The Captain Mbaye Diagne Medal for Exceptional Courage is, along with the Dag Hammarskjöld Medal and the United Nations Medal, one of three awards of the United Nations, given to persons who have participated in the international humanitarian, military or police UN mission. It was founded on 8 May 2014 by the United Nations Security Council and is named after Mbaye Diagne, a  Senegalese Captain and Military Observer of the United Nations in Rwanda, who was killed in action in Rwanda on 31 May 1994. The first medal was awarded posthumously to Diagne. The medal was received by Diagne's widow and two children in the UN General Assembly Hall on 19 May 2016. After that, the medal was given for the first time in 2019, to Private Chancy Chitete, from the Malawian contingent of MONUSCO, killed during fighting against the Allied Democratic Forces.

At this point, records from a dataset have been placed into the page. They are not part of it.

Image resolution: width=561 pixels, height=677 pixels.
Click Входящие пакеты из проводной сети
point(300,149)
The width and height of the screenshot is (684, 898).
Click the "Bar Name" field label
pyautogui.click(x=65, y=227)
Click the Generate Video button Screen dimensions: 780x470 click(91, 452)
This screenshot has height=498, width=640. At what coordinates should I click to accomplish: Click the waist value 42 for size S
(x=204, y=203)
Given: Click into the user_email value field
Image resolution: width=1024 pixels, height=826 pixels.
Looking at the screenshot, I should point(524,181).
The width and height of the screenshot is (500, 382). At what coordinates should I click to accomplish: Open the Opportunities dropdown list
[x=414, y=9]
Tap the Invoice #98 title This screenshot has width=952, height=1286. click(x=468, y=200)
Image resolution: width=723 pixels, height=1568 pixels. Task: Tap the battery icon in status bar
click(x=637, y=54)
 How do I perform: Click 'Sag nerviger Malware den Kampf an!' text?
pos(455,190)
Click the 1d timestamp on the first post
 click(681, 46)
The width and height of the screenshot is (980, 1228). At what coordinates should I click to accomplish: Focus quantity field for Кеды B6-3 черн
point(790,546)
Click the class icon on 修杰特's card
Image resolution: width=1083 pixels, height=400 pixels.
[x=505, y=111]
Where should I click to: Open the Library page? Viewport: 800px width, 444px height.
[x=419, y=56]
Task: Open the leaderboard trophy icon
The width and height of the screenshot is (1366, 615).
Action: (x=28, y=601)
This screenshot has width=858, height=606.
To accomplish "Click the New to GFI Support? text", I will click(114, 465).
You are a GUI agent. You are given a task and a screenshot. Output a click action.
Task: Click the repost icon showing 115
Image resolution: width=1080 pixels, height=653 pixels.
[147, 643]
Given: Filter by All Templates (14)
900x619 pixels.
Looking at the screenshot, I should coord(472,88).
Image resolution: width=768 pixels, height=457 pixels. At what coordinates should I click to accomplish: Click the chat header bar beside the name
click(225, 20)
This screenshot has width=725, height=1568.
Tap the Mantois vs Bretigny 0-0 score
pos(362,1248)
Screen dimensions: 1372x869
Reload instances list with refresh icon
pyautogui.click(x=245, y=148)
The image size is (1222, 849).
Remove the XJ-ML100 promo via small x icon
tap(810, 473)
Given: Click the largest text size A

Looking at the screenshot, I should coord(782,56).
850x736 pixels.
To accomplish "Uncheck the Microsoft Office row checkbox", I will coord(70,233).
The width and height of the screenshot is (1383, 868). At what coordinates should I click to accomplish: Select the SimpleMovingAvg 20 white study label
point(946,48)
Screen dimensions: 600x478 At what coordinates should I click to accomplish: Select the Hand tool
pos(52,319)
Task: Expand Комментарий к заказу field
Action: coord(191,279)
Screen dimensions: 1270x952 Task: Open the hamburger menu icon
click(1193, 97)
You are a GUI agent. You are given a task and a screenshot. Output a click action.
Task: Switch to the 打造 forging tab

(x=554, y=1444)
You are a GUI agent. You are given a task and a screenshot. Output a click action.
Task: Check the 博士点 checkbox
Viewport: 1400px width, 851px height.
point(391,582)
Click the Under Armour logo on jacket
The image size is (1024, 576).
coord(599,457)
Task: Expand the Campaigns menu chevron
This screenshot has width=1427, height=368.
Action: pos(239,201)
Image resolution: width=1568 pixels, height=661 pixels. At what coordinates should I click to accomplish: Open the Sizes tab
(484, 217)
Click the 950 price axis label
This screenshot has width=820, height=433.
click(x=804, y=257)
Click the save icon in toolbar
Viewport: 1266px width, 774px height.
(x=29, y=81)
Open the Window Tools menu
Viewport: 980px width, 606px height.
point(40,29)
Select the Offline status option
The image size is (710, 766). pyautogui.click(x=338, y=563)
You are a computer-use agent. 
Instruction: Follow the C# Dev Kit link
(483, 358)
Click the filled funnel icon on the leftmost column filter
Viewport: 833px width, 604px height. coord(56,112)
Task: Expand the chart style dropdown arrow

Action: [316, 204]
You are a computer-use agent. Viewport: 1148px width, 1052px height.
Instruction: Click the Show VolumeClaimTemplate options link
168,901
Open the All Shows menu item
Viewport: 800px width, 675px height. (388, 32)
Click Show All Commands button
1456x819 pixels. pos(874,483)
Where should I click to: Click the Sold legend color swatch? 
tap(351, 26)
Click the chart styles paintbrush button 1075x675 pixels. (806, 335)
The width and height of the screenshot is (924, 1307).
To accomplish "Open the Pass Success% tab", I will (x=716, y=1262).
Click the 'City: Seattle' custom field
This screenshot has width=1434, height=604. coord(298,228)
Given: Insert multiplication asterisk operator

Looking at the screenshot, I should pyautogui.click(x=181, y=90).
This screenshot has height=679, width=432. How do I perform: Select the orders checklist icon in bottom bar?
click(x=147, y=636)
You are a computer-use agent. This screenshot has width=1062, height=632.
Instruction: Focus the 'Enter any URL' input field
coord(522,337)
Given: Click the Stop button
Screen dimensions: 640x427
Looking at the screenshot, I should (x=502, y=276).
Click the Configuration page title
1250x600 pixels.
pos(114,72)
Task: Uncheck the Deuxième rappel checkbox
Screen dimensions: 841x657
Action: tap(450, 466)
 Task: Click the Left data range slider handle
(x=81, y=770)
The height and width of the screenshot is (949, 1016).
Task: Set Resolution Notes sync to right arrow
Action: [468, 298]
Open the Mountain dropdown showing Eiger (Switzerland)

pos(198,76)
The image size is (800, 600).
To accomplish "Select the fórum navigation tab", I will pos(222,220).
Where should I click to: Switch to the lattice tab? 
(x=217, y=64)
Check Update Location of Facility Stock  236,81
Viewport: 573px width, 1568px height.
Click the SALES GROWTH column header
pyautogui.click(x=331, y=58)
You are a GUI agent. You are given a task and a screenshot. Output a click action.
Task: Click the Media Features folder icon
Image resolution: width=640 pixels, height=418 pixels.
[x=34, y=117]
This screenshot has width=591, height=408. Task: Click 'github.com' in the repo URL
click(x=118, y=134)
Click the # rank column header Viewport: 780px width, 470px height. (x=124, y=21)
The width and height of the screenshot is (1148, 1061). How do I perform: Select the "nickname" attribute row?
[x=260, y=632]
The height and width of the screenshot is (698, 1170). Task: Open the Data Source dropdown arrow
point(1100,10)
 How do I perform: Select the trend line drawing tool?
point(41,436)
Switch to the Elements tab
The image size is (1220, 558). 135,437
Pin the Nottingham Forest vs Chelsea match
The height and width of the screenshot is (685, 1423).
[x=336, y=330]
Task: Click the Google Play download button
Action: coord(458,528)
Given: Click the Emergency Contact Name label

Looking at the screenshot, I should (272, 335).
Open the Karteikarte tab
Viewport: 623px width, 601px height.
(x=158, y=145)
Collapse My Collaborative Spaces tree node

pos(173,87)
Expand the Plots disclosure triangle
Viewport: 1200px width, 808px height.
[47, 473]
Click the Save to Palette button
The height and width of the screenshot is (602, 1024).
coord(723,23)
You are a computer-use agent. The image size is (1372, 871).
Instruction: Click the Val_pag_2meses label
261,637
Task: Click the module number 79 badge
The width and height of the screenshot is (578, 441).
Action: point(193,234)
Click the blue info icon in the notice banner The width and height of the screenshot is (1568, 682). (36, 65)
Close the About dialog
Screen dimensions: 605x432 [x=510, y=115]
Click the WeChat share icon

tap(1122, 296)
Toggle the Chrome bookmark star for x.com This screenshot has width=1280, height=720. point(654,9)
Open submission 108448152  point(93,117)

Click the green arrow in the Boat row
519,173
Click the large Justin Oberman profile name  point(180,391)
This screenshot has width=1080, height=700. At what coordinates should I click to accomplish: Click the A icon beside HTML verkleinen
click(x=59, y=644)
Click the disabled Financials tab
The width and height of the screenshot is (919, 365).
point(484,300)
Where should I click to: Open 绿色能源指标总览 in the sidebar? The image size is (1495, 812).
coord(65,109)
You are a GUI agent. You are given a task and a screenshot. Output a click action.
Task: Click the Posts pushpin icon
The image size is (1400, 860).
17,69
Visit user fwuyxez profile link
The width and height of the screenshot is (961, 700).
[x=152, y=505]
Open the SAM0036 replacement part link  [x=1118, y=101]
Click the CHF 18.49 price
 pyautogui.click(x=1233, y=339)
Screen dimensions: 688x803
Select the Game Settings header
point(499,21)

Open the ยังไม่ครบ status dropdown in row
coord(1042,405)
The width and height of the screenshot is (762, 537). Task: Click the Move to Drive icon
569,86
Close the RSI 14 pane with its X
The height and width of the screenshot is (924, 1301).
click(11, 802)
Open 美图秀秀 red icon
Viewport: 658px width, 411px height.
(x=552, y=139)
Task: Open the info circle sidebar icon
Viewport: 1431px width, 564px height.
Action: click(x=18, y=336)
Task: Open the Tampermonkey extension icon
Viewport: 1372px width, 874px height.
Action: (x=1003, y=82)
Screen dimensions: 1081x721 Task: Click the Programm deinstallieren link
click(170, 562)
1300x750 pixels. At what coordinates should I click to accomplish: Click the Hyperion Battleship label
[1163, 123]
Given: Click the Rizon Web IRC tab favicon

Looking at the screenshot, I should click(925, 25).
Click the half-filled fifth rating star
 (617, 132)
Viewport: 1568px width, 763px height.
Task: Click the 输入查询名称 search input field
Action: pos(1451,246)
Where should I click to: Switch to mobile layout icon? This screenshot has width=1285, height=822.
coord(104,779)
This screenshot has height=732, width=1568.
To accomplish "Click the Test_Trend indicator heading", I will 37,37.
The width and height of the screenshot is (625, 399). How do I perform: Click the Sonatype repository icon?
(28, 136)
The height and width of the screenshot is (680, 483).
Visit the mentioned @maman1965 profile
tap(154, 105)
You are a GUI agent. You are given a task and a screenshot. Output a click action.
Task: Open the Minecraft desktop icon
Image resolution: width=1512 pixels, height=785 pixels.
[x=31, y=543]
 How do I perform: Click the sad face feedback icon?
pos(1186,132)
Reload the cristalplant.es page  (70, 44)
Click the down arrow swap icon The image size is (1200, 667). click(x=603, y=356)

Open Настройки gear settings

On 26 May 2022, the Captain Mbaye Diagne Medal was awarded posthumously to Captain Abdelrazakh Hamit Bahar of Chad for his bravery in a peacekeeping mission in Mali.

Award requirements and Design 
The medal is awarded, irrespective of the United Nations Medal, to persons who, while participating in a UN mission in an extremely dangerous situation, have shown extraordinary courage.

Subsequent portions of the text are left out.